*** RECORDS FOR THE TASK ***

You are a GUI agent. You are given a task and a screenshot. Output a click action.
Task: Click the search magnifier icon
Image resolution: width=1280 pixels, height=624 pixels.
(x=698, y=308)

***
*** RECORDS FOR THE TASK ***

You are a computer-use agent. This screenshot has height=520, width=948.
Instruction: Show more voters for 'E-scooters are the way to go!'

***
*** RECORDS FOR THE TASK ***

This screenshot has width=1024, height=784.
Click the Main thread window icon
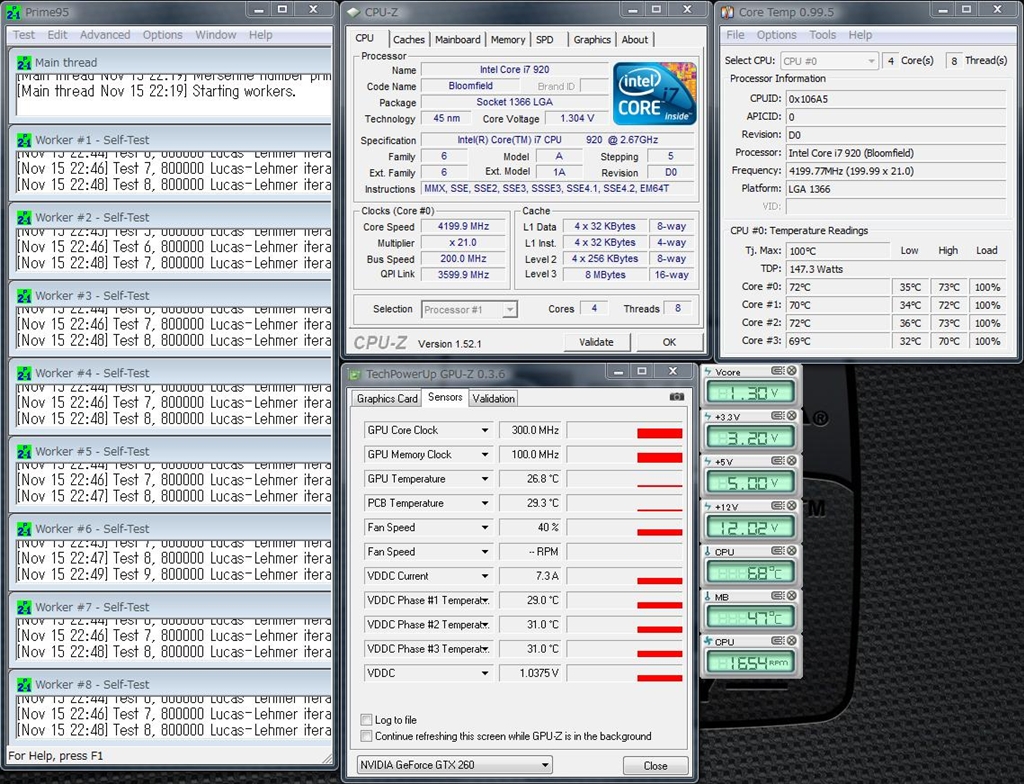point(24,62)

***

▶ _WHAT YOU SHOULD DO_:
Render as a numbered list the lines from the one containing "You are a computer-use" up to and including the one containing "Instruction: Show more", leaving out any blank lines.

▶ _THE REPLY_:
1. You are a computer-use agent. This screenshot has height=520, width=948.
2. Instruction: Show more voters for 'E-scooters are the way to go!'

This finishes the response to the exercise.